Auch Intel hat mit seinen Gaudi-Chips wieder versucht, in den KI-Markt einzusteigen. Zwar sind diese noch nicht auf Nvidias Niveau, doch die Tatsache, dass mehrere Milliarden-Dollar-Unternehmen parallel an Alternativen arbeiten, signalisiert, dass die Marktstruktur langfristig fragmentierter werden könnte. Die Gewinnmargen, die Nvidia aktuell genießt, werden unter erhöhtem Wettbewerbsdruck schwinden müssen.
Bewertung und Chancen-Risiko-Verhältnis
Das Kernproblem für Value-Investoren ist die Bewertung. Mit einem KGV von etwa 65 und Prognose-KGVs im mittleren zweistelligen Bereich ist Nvidia teuer, selbst wenn man das erwartete Wachstum berücksichtigt. Der Aktienkurs hat sich in den letzten zwei Jahren vervierfacht, und viele Gewinne sind bereits im Kurs eingepreist. Ein Rückgang der Wachstumsraten, auch wenn sie weiterhin beeindruckend wären, könnte zu einer erheblichen Korrektur führen. Investoren sollten sich bewusst sein, dass ein großer Teil der positiven Nachrichten bereits im Aktienkurs reflektiert ist.

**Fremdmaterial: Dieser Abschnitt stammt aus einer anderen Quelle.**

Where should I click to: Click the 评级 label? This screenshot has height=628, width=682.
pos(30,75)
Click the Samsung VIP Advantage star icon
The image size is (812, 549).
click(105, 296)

Gleichzeitig sollten Investoren nicht unterschätzen, dass Nvidia weiterhin innovieren wird. Die kommende Blackwell-Architektur verspricht weitere Effizienzgewinne und könnte die Abhängigkeit von Nvidias Chips sogar noch weiter zementieren. Langfristig orientierte Investoren könnten Nvidia als strategischen Kern eines KI-fokussierten Portfolios sehen, müssen aber die Volatilität aushalten können.

Handlungsempfehlungen für Investoren
Für neue Investoren empfehlen Analysten, nicht auf einmal eine große Position aufzubauen, sondern eher in Tranchen zu investieren. Dies reduziert das Risiko von Einstiegspunkten bei überhöhten Bewertungen. Bestehende Nvidia-Investoren sollten überprüfen, ob ihre Position nicht zu groß geworden ist – ein Portfolio-Gewicht von mehr als 15 Prozent könnte imprudent sein. Alternativ können Investoren auf breitere KI- und Halbleiter-ETFs ausweichen, die das Risiko diversifizieren.
Zusammenfassend lässt sich sagen: Nvidia bleibt ein großartiges Unternehmen, aber nicht zu jedem Preis. Die Mischung aus Marktdominanz und hoher Bewertung erfordert Geschick beim Timing und Disziplin bei der Positionsgröße. Die technologischen Fundamentals sind stark, doch die Konkurrenz schläft nicht.